A dedicated vessel also lets you cook a larger quantity of food, or something awkwardly large like a rack of ribs. You can buy a pre-built container but it costs $70 and is not insulated. So I decided to build a simple dedicated container that was semi-insulated, so that it would be energy efficient when cooking ribs for 48 hours.
What you’ll need
|SAMLA box (with lid) from IKEA||$3|
|Cheap blanket (x2)||$4|
|Small plastic clamps (x2)||$2|
- A reasonably powerful power drill
- 60mm hole saw bit – You’ll want this to match the diameter of your sous-vide unit as closely as possible so that it fits in snugly. My Anova unit (original version) needed a ~62mm hole, so I used a 60mm bit and sanded it down until it fit. If you are using a newer version, check the diameter of your unit.
- Hack saw – To make cuts between the circular hole and the edge of the plastic lid.
- Sandpaper – To smooth any uneven plastic edges.
How to build it
Glue a support to the box
The lip of the SAMLA box is a bit flimsy, so you’ll probably want to glue something on to reinforce it. I used a a transluscent plastic bag clip that was nearby in the kitchen. You’ll want to do this first, since this affects the position of the clamp, which determines where you should drill the hole in the lid.
Cut a hole in the lid
- Attach the sous-vide clamp to the container and mark the center of the hole on the plastic lid.
- Attach the lid firmly to the box, and use the hole saw attachment on a drill to make a cut at the marked point.
- Use the hacksaw to extend the cuts from both sides of the hole to the edge of the lid.
- Use sandpaper to slightly enlarge the hole until it fits your Anova device, and also to smooth off any rough edges from the hacksaw.
Wrap with towels
- Fold the towels into long thin strips.
- Wrap one snuggly around the sides and use plastic clamps to attach at the back
- Fold the other in such a way that it covers the entire lid, tucking around sous-vide clamp.
I tried two ways shown below to fold the top blanket. A simple square fold (left) looks nicer, but it leaves the lid around the sous-vide unit itself uninsulated. Folding a long thin towel (right) to cover the entire lid looks a bit messier, but is more energy efficient (~10 watts).
For even larger cooks
If you are cooking something even larger (or a large quantity for a dinner party) you can also buy the larger 6-gallon SAMLA box which uses the same size lid.
If I were doing this again from scratch, I would probably opt for the newer IKEA 365+ tupperware containers. The lid is more securely attached than the SAMLA, so you could do just the hole saw cut and let the sous-vide unit hang down from the lid. This would save you from doing the hacksaw cut to accomodate the Anova clamp, which was annoying to do and probably results in worse energy efficiency.

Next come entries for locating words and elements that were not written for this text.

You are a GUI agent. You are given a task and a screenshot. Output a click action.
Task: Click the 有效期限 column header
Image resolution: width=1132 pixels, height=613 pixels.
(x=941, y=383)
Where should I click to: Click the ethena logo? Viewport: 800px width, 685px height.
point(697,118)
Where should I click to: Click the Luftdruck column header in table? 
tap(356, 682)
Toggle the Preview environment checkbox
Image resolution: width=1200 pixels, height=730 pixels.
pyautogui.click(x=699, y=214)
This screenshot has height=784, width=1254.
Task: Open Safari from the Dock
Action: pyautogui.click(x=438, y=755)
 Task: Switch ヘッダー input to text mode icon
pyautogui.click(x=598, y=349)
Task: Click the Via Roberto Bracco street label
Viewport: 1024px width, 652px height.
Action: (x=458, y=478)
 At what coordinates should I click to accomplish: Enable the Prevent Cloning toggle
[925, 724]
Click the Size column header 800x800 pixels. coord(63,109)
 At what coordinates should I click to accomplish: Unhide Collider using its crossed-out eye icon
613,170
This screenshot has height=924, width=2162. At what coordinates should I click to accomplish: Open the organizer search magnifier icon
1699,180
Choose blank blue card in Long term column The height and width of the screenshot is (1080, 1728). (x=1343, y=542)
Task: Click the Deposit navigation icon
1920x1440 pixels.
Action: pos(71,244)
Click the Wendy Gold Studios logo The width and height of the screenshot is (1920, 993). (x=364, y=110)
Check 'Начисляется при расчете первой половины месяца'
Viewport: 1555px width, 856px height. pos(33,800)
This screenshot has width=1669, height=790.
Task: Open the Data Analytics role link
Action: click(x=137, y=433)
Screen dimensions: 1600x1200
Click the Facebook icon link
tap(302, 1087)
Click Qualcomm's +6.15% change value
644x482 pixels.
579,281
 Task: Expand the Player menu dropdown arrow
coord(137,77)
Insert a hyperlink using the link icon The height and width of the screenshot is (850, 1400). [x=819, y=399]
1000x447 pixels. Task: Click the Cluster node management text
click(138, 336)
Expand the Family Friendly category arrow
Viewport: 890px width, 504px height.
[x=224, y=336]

I ran a series of tests using a TP-Link Kasa Smart Plug to measure energy expenditure. For each test, I brought 7L of water up to 66°C and then started measuring after the water reached temperature.
Wrapping the container in blankets is a bit annoying (and ugly) but it uses less than half the energy as when unwrapped. If you are doing long multi-day cooks, it is definitely worth making sure your container is insulated. For example, a 48-hour cook without towels would take 7.2 kW, whereas it would only take 2.9 kW with the towels.